> _The task_
Filter the entries for the word "computer". Copy each line in which it occurs.

> _Input records_

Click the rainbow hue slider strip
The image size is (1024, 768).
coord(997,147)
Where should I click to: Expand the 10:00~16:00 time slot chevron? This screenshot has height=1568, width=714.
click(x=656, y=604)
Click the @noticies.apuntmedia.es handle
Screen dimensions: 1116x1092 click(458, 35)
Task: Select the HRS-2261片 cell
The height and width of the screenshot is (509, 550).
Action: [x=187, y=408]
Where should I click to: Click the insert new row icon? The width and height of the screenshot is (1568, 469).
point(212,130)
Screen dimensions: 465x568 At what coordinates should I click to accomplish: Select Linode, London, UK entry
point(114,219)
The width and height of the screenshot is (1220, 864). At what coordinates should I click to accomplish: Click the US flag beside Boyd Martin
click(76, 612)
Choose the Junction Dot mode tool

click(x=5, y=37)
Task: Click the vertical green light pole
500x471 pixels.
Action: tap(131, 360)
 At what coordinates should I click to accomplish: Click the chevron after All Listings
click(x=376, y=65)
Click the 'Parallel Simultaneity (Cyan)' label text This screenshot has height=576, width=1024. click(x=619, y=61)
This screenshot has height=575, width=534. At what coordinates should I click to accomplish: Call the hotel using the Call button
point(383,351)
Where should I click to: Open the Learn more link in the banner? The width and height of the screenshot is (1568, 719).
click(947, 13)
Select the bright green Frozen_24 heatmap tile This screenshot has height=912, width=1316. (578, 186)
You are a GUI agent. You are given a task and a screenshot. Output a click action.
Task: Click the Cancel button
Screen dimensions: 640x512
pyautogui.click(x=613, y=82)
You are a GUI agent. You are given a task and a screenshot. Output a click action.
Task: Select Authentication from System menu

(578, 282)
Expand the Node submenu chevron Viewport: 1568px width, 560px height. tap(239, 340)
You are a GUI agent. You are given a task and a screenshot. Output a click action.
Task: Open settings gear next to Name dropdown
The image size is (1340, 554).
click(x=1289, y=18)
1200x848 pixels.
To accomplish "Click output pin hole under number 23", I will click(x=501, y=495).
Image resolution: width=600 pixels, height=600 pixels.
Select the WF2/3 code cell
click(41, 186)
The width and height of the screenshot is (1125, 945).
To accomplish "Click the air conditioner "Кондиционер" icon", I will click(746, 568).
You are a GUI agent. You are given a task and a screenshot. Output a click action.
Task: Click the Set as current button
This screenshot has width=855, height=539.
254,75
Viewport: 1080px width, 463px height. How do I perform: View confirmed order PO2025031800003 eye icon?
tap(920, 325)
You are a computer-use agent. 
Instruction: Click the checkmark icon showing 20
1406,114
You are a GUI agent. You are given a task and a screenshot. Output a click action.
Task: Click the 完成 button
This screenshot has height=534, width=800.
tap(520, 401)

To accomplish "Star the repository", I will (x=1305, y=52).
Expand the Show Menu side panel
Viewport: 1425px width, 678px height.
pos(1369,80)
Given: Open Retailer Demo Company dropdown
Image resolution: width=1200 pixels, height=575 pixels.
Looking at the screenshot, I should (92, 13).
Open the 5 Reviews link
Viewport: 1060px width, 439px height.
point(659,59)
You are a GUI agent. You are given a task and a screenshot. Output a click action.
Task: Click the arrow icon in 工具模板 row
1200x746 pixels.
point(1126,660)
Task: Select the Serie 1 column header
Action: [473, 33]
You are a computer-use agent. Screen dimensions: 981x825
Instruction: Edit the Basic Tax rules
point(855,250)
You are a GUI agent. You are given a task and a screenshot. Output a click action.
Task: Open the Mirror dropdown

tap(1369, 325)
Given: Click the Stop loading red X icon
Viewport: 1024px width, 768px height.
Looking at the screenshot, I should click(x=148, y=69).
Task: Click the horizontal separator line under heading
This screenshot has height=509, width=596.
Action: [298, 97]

> _Completed task_
You are a computer-use agent. 
You are a computer-use agent. Screen dimensions: 981x825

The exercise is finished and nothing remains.